● **WHAT TO WORK ON**
Please turn the lines of all the rows below into a numbered list, skipping any blank lines.

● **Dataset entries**
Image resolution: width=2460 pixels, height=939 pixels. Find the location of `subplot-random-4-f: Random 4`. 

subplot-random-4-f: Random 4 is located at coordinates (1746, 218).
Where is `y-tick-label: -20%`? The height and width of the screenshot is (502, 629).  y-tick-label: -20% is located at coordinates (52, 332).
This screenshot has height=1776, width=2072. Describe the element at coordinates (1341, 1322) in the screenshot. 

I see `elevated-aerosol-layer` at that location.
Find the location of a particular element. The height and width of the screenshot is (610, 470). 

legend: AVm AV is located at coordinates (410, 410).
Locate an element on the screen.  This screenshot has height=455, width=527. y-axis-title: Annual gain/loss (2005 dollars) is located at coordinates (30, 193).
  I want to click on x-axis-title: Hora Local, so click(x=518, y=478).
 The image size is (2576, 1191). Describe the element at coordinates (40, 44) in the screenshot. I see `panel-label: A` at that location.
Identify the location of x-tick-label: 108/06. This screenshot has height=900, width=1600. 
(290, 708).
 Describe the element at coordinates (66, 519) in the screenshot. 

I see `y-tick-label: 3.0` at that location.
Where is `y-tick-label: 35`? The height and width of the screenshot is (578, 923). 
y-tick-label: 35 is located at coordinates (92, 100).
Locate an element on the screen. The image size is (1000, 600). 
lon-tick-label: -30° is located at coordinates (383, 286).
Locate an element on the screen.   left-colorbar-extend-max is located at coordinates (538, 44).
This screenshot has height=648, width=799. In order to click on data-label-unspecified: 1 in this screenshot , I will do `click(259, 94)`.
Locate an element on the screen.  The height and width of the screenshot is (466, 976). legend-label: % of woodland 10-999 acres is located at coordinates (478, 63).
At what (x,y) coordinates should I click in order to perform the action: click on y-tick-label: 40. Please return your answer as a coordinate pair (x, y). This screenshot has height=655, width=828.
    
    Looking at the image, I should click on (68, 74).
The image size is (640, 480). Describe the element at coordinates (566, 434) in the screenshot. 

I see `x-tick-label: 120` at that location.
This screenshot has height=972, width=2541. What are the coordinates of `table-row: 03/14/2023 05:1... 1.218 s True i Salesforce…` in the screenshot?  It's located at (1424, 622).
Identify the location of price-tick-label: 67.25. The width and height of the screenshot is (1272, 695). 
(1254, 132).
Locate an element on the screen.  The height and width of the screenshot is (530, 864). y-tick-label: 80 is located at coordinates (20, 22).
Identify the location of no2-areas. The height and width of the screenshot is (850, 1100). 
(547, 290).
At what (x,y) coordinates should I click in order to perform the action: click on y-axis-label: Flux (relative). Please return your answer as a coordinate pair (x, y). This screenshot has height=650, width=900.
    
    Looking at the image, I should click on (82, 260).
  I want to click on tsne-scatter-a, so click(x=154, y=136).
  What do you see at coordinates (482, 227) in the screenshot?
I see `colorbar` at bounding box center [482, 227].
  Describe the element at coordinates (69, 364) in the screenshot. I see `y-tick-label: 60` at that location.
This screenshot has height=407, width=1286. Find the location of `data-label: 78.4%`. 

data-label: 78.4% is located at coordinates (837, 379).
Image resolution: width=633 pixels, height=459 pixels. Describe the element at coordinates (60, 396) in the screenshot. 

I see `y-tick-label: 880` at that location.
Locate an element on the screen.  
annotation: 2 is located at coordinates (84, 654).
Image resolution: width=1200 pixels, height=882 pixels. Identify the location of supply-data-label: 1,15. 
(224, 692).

● **SOLVED PROBLEM**
1. Image resolution: width=2460 pixels, height=939 pixels. Find the location of `subplot-random-4-f: Random 4`. 
2. subplot-random-4-f: Random 4 is located at coordinates (1746, 218).
3. Where is `y-tick-label: -20%`? The height and width of the screenshot is (502, 629).  y-tick-label: -20% is located at coordinates (52, 332).
4. This screenshot has height=1776, width=2072. Describe the element at coordinates (1341, 1322) in the screenshot. 
5. I see `elevated-aerosol-layer` at that location.
6. Find the location of a particular element. The height and width of the screenshot is (610, 470). 
7. legend: AVm AV is located at coordinates (410, 410).
8. Locate an element on the screen.  This screenshot has height=455, width=527. y-axis-title: Annual gain/loss (2005 dollars) is located at coordinates (30, 193).
9.   I want to click on x-axis-title: Hora Local, so click(x=518, y=478).
10.  The image size is (2576, 1191). Describe the element at coordinates (40, 44) in the screenshot. I see `panel-label: A` at that location.
11. Identify the location of x-tick-label: 108/06. This screenshot has height=900, width=1600. 
12. (290, 708).
13.  Describe the element at coordinates (66, 519) in the screenshot. 
14. I see `y-tick-label: 3.0` at that location.
15. Where is `y-tick-label: 35`? The height and width of the screenshot is (578, 923). 
16. y-tick-label: 35 is located at coordinates (92, 100).
17. Locate an element on the screen. The image size is (1000, 600). 
18. lon-tick-label: -30° is located at coordinates (383, 286).
19. Locate an element on the screen.   left-colorbar-extend-max is located at coordinates (538, 44).
20. This screenshot has height=648, width=799. In order to click on data-label-unspecified: 1 in this screenshot , I will do `click(259, 94)`.
21. Locate an element on the screen.  The height and width of the screenshot is (466, 976). legend-label: % of woodland 10-999 acres is located at coordinates (478, 63).
22. At what (x,y) coordinates should I click in order to perform the action: click on y-tick-label: 40. Please return your answer as a coordinate pair (x, y). This screenshot has height=655, width=828.
23.     Looking at the image, I should click on (68, 74).
24. The image size is (640, 480). Describe the element at coordinates (566, 434) in the screenshot. 
25. I see `x-tick-label: 120` at that location.
26. This screenshot has height=972, width=2541. What are the coordinates of `table-row: 03/14/2023 05:1... 1.218 s True i Salesforce…` in the screenshot?  It's located at (1424, 622).
27. Identify the location of price-tick-label: 67.25. The width and height of the screenshot is (1272, 695). 
28. (1254, 132).
29. Locate an element on the screen.  The height and width of the screenshot is (530, 864). y-tick-label: 80 is located at coordinates (20, 22).
30. Identify the location of no2-areas. The height and width of the screenshot is (850, 1100). 
31. (547, 290).
32. At what (x,y) coordinates should I click in order to perform the action: click on y-axis-label: Flux (relative). Please return your answer as a coordinate pair (x, y). This screenshot has height=650, width=900.
33.     Looking at the image, I should click on (82, 260).
34.   I want to click on tsne-scatter-a, so click(x=154, y=136).
35.   What do you see at coordinates (482, 227) in the screenshot?
36. I see `colorbar` at bounding box center [482, 227].
37.   Describe the element at coordinates (69, 364) in the screenshot. I see `y-tick-label: 60` at that location.
38. This screenshot has height=407, width=1286. Find the location of `data-label: 78.4%`. 
39. data-label: 78.4% is located at coordinates (837, 379).
40. Image resolution: width=633 pixels, height=459 pixels. Describe the element at coordinates (60, 396) in the screenshot. 
41. I see `y-tick-label: 880` at that location.
42. Locate an element on the screen.  
43. annotation: 2 is located at coordinates (84, 654).
44. Image resolution: width=1200 pixels, height=882 pixels. Identify the location of supply-data-label: 1,15. 
45. (224, 692).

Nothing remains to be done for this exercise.